Items listed in a dataset:
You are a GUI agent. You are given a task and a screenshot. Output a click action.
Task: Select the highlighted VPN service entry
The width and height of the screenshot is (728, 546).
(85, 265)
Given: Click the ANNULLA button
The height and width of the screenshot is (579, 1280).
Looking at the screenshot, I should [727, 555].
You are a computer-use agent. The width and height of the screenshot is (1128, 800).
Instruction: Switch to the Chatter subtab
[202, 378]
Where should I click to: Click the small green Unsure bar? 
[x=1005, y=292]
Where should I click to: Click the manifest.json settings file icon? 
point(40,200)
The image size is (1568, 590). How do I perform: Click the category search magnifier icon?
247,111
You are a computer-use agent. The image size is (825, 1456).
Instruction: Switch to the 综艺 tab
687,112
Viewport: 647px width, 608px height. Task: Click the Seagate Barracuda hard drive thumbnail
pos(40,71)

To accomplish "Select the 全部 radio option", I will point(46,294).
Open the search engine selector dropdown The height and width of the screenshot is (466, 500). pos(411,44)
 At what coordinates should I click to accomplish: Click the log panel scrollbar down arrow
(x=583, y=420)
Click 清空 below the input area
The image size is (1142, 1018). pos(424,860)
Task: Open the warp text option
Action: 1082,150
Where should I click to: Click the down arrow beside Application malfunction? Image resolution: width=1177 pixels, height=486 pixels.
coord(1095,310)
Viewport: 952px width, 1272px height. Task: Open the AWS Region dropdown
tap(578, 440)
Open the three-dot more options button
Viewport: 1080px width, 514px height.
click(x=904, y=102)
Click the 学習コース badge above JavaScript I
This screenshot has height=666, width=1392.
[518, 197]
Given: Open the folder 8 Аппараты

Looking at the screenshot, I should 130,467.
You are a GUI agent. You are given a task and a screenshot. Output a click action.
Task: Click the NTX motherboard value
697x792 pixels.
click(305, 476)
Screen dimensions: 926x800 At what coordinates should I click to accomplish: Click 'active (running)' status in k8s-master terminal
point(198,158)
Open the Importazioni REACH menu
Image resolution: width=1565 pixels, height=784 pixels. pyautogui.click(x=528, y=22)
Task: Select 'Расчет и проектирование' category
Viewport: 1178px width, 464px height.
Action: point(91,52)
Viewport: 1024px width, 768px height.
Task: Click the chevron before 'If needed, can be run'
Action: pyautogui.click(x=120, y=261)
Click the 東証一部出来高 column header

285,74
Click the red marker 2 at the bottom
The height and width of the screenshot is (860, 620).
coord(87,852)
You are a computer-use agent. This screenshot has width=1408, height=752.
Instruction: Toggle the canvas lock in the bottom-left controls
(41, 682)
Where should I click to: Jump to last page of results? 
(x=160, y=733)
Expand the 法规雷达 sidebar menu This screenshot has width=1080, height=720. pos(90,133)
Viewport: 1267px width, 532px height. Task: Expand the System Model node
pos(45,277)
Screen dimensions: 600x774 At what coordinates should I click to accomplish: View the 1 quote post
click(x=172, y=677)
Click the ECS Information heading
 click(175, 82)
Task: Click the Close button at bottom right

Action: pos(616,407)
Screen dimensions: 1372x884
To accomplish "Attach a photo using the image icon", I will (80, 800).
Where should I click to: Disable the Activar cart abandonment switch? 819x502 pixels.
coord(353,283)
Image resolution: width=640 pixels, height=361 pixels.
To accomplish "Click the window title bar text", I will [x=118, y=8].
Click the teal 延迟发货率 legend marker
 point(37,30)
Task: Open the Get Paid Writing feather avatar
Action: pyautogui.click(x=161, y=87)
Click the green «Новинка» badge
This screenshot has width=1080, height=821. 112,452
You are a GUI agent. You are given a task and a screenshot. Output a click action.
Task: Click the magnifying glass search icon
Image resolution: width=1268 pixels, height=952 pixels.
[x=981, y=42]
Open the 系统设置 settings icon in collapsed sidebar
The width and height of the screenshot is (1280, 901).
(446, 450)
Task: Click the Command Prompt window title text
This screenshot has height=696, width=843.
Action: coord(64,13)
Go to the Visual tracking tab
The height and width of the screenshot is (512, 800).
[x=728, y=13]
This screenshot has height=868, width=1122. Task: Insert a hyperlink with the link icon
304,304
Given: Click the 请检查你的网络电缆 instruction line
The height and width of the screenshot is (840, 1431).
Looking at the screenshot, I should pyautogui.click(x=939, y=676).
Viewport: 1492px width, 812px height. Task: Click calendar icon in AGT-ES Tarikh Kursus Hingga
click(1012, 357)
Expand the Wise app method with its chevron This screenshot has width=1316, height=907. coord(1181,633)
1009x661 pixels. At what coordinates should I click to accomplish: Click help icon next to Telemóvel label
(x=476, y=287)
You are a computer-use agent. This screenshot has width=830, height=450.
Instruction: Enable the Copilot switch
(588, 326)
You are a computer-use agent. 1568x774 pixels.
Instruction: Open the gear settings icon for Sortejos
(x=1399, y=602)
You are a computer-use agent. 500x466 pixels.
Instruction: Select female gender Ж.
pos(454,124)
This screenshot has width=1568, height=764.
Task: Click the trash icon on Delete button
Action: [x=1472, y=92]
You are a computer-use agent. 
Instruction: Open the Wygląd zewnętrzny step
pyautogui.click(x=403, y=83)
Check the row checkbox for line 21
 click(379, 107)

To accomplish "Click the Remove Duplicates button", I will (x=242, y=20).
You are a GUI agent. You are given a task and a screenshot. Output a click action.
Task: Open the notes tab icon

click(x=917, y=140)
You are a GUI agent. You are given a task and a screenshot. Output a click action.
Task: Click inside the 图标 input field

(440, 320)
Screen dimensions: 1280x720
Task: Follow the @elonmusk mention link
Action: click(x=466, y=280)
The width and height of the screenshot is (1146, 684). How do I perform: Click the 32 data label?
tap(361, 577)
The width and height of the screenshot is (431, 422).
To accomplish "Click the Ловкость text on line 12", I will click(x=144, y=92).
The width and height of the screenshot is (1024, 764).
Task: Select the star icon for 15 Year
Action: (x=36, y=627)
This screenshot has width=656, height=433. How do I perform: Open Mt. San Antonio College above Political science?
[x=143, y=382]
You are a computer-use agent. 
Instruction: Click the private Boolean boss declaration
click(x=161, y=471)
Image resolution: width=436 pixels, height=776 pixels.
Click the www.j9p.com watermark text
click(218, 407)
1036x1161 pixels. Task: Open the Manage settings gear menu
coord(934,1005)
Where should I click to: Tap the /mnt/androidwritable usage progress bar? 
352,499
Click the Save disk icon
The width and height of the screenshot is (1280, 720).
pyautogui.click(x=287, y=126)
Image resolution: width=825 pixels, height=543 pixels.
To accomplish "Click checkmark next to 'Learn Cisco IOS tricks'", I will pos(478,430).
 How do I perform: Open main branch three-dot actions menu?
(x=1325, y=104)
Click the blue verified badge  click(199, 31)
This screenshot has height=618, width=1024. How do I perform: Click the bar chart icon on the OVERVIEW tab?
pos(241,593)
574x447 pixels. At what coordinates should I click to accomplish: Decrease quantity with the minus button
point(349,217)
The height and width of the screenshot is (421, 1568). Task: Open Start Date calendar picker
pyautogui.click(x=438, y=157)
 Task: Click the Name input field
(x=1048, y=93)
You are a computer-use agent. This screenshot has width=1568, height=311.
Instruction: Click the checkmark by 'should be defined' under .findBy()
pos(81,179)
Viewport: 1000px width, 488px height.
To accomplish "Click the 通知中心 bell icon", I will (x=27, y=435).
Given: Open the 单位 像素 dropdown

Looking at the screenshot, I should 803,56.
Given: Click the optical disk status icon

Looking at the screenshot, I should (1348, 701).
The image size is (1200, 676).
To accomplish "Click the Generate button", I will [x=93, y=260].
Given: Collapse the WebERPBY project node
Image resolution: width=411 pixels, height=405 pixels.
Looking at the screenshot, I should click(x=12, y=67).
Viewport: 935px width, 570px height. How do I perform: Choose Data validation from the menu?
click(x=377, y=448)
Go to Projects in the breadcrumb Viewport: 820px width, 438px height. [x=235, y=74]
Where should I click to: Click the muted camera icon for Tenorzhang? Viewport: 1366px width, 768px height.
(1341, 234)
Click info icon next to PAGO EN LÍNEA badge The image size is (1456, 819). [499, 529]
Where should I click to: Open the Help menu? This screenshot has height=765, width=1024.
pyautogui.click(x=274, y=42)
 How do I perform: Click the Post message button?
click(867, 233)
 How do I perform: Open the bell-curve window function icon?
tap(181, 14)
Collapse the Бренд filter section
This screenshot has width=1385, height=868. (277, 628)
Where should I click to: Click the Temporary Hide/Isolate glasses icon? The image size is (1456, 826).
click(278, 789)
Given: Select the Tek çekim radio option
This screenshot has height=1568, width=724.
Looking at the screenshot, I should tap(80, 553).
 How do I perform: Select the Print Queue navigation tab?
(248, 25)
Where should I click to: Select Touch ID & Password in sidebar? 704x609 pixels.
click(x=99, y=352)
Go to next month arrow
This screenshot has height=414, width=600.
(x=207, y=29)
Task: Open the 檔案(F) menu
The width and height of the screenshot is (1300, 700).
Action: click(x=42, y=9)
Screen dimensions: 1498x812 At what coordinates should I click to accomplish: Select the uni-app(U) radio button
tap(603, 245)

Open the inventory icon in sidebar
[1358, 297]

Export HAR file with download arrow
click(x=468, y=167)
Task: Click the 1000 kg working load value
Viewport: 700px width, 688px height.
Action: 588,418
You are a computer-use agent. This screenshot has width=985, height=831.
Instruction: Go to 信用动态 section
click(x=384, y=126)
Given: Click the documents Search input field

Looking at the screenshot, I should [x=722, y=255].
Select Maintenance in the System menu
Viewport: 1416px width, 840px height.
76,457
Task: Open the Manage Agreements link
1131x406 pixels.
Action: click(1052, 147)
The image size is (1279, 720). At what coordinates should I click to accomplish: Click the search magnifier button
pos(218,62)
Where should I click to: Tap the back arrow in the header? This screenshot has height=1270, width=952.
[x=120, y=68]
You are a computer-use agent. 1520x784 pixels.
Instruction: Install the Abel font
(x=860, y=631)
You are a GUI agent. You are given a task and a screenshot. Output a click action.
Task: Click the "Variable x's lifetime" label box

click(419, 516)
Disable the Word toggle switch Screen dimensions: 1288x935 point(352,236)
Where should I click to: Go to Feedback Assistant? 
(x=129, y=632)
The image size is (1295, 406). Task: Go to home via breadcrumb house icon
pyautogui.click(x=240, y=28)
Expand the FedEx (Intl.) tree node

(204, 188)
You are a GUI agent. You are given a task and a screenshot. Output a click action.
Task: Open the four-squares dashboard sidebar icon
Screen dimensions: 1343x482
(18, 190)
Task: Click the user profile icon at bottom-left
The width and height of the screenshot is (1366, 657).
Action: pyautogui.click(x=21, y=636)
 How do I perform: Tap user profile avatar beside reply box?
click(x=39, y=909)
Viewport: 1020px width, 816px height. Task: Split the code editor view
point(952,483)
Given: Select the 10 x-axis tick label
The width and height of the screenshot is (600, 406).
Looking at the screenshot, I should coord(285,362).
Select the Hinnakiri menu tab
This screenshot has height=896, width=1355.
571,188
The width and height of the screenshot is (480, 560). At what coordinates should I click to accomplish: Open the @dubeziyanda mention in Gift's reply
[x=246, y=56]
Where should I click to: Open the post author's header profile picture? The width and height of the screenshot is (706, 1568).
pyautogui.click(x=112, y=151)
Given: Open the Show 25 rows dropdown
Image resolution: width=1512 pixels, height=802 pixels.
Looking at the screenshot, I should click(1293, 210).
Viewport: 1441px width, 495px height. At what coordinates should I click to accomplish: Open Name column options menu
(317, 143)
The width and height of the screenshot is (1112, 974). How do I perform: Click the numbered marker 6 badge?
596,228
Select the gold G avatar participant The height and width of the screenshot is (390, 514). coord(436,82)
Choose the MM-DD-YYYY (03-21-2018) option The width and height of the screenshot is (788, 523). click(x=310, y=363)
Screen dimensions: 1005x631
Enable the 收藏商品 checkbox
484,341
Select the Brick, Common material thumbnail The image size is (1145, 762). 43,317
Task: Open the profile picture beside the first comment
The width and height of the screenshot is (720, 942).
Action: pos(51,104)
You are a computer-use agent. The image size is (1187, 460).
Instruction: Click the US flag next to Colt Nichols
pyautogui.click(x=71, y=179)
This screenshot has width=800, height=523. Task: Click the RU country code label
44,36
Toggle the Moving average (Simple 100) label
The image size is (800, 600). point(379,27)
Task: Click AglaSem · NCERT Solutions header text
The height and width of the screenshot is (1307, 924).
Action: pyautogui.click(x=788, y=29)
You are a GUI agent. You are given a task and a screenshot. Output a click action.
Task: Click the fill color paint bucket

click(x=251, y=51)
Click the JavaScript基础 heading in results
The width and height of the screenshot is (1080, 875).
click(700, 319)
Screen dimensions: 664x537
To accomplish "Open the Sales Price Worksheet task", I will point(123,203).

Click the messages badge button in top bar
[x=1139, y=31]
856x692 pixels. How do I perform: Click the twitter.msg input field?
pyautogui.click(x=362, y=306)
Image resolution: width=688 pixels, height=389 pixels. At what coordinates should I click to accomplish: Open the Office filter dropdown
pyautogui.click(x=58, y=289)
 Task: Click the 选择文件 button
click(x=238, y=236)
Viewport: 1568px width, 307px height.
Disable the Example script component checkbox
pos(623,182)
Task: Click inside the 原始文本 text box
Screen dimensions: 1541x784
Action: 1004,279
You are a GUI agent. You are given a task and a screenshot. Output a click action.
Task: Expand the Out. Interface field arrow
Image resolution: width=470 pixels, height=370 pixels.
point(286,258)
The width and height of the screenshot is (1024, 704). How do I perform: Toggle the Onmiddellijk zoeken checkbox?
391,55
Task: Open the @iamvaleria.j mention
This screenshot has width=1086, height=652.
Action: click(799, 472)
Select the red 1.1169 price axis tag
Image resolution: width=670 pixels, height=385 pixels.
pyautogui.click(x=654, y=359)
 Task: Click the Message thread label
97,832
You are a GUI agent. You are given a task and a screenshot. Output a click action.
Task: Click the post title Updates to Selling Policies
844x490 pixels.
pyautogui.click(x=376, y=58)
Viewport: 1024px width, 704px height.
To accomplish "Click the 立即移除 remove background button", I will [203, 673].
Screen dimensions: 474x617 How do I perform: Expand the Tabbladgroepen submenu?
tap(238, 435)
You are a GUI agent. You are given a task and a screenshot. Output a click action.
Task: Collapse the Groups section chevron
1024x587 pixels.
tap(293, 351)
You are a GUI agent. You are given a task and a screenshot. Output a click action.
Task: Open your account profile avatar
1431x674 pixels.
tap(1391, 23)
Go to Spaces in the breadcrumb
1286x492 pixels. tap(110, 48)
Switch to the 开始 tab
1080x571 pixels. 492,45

**WORK REQUEST**
Print each line, starting with the one that contains "This screenshot has width=1086, height=652." and ending with the last line of the data, exactly as it stands and with no other lines.

**TASK OUTPUT**
This screenshot has width=1086, height=652.
Action: click(799, 472)
Select the red 1.1169 price axis tag
Image resolution: width=670 pixels, height=385 pixels.
pyautogui.click(x=654, y=359)
 Task: Click the Message thread label
97,832
You are a GUI agent. You are given a task and a screenshot. Output a click action.
Task: Click the post title Updates to Selling Policies
844x490 pixels.
pyautogui.click(x=376, y=58)
Viewport: 1024px width, 704px height.
To accomplish "Click the 立即移除 remove background button", I will [203, 673].
Screen dimensions: 474x617 How do I perform: Expand the Tabbladgroepen submenu?
tap(238, 435)
You are a GUI agent. You are given a task and a screenshot. Output a click action.
Task: Collapse the Groups section chevron
1024x587 pixels.
tap(293, 351)
You are a GUI agent. You are given a task and a screenshot. Output a click action.
Task: Open your account profile avatar
1431x674 pixels.
tap(1391, 23)
Go to Spaces in the breadcrumb
1286x492 pixels. tap(110, 48)
Switch to the 开始 tab
1080x571 pixels. 492,45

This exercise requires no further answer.